> What you will do: Your task is to copy the stretch of lines in the records below that begins with the line containing "Viewport: 1338px width, 426px height." and ends with the line containing "Download PCAP for Start SSH session event", exactly as written, with nothing added.

> Input for this task:
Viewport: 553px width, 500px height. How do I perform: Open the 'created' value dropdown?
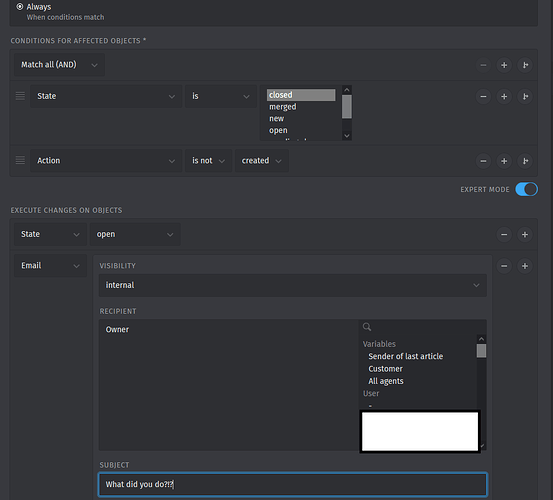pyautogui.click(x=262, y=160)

...

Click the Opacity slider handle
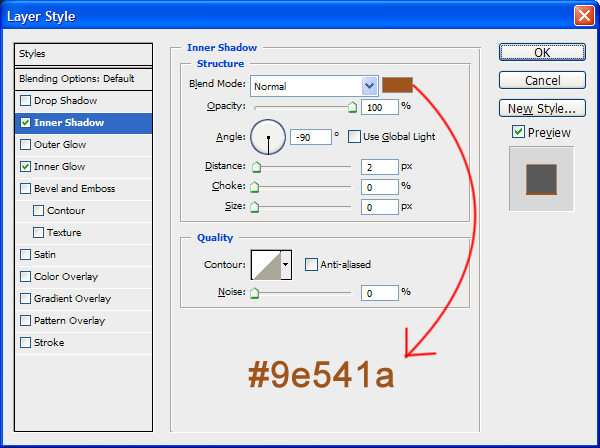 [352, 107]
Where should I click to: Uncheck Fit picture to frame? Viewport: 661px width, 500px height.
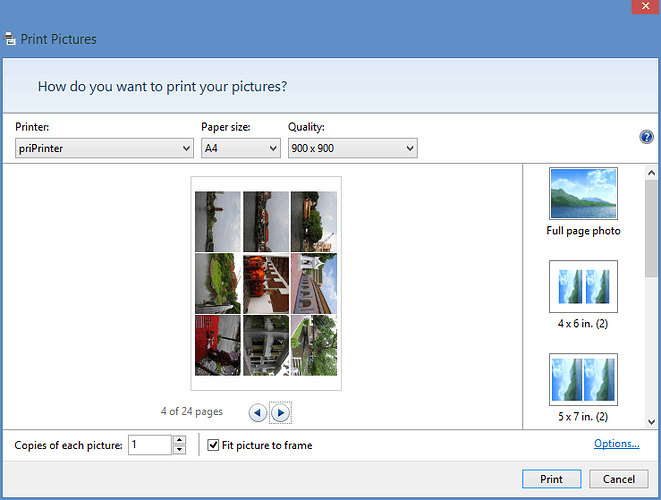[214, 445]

* * *

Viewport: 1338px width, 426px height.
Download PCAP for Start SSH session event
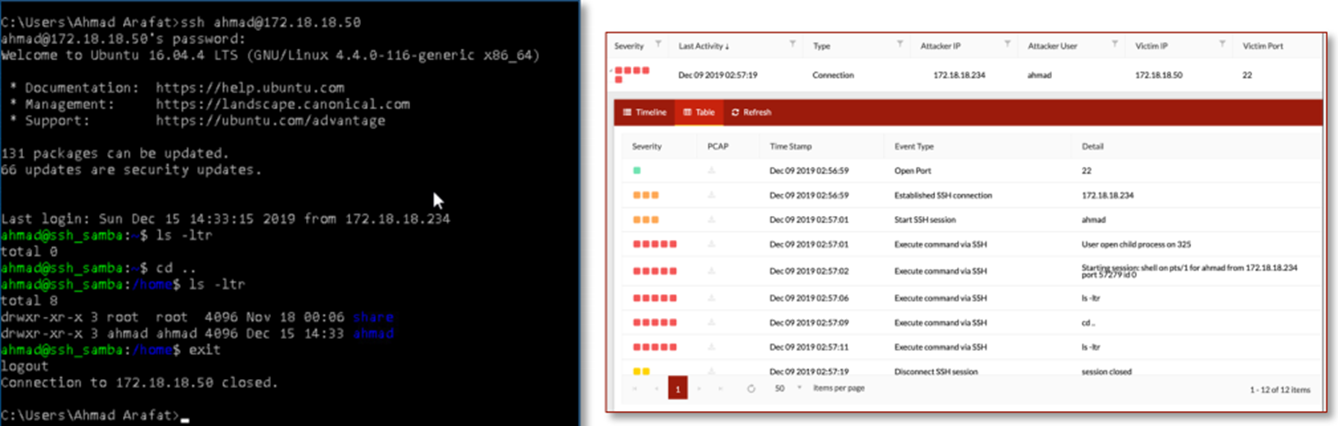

> Task result:
Viewport: 1338px width, 426px height.
Download PCAP for Start SSH session event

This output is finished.